- How to complete this task
Bring together copies of the lines in the data below that contain the word "agent".

- Excerpted records
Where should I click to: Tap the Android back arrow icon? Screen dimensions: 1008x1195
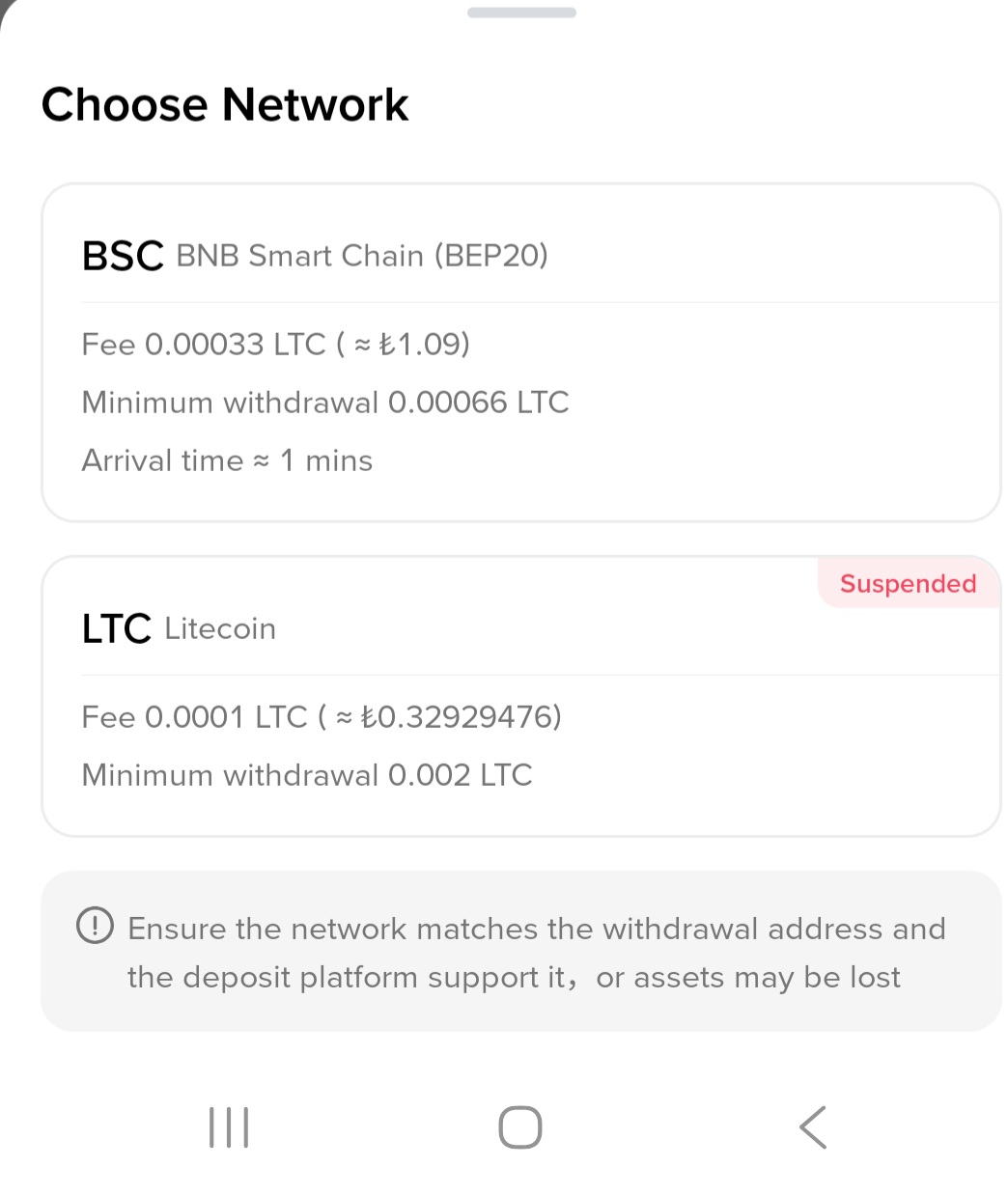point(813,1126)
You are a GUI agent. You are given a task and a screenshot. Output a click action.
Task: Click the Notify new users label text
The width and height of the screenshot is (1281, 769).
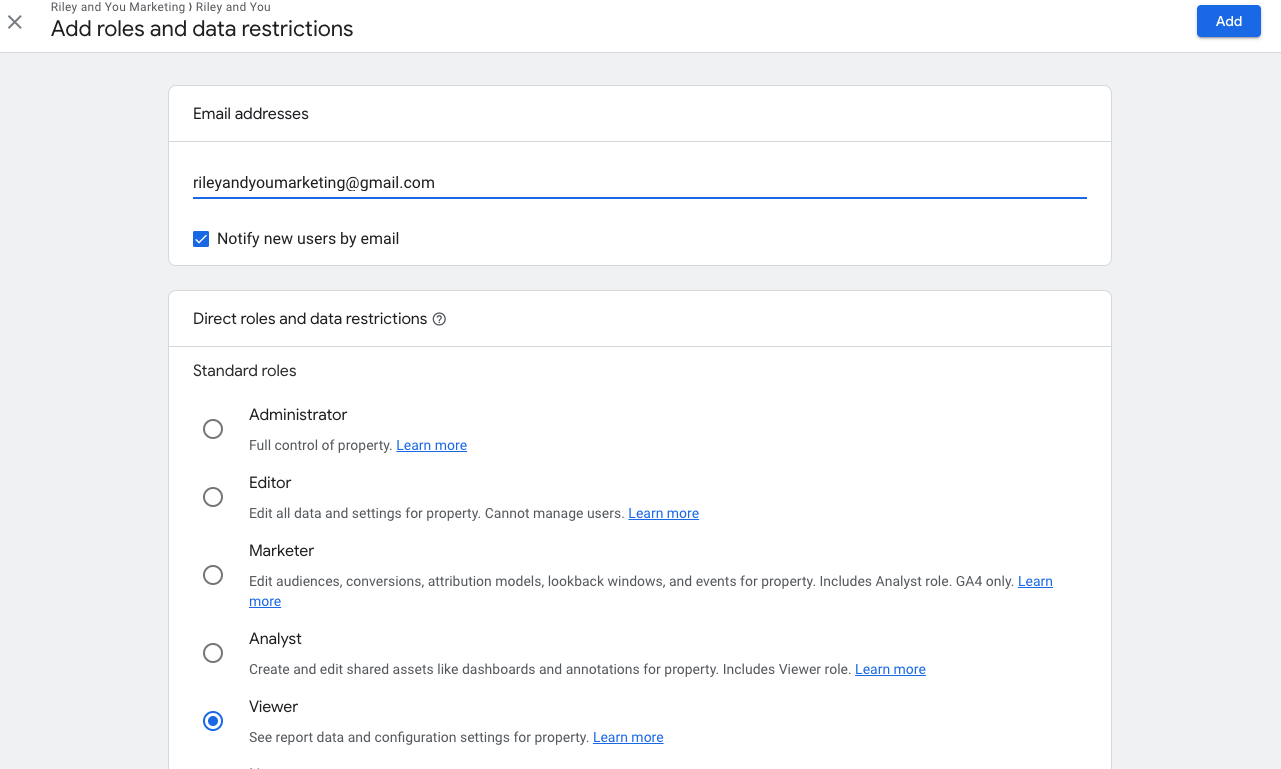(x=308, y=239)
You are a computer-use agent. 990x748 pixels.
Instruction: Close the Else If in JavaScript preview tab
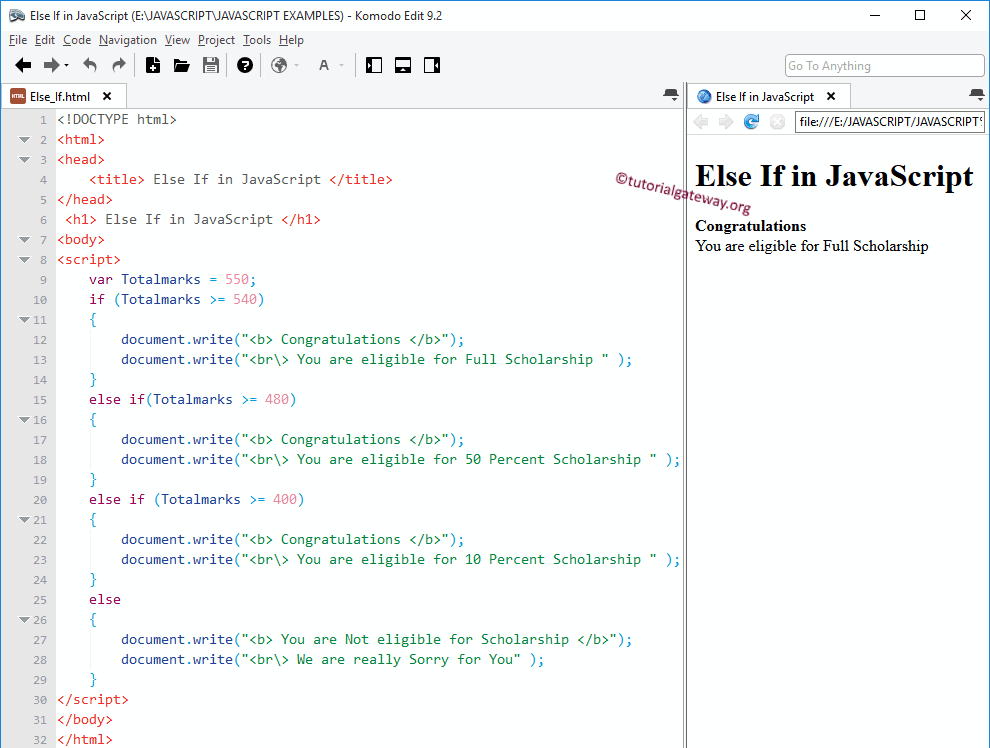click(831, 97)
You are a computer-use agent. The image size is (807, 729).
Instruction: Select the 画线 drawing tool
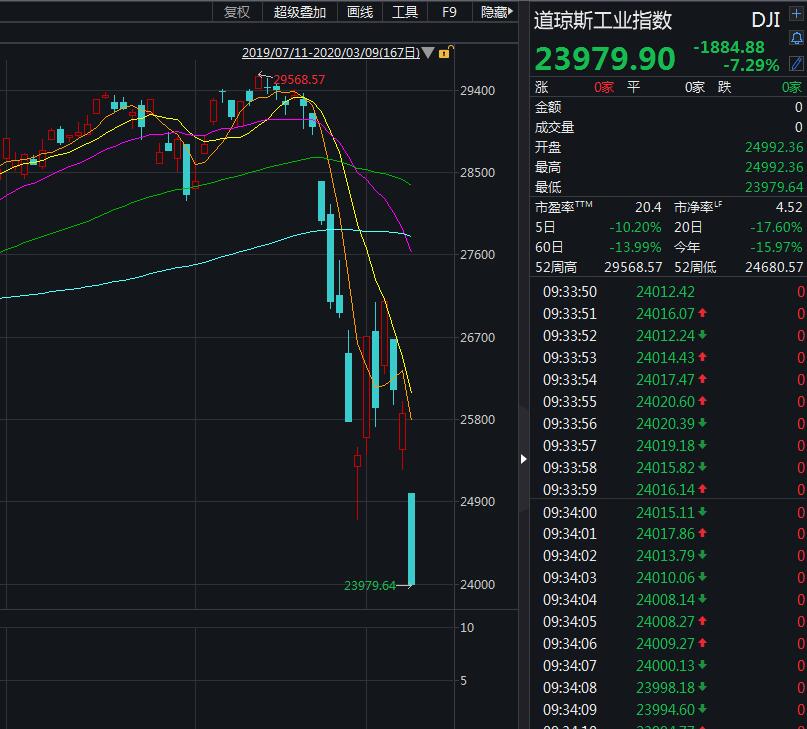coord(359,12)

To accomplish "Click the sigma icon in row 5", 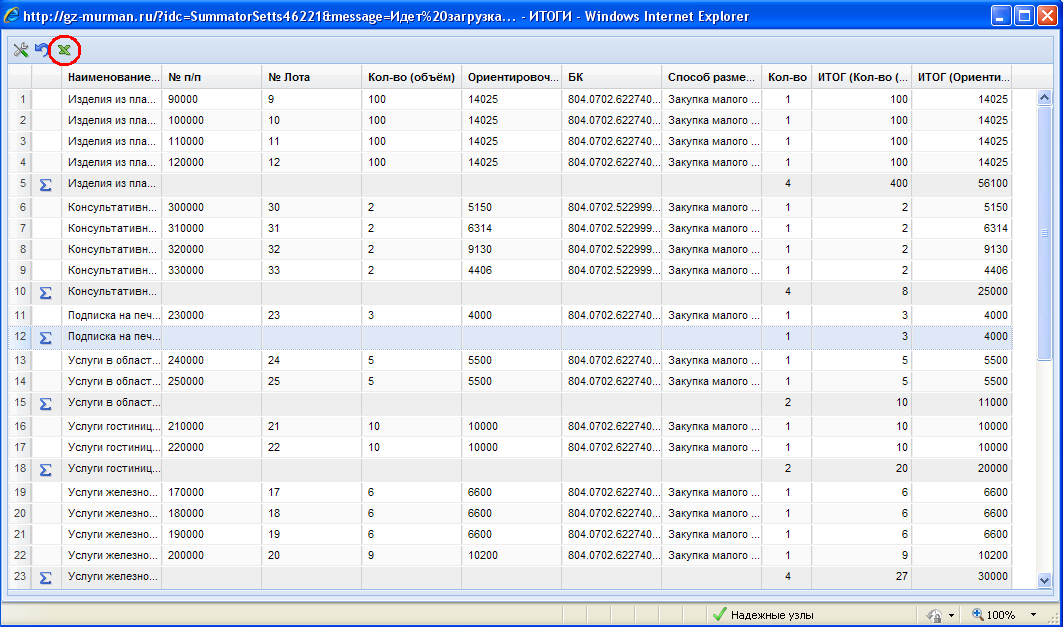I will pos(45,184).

- The answer
You are a GUI agent. You are given a task and a screenshot. Output a click action.
You are a computer-use agent. 990x748 pixels.
You are a computer-use agent. The image size is (807, 729).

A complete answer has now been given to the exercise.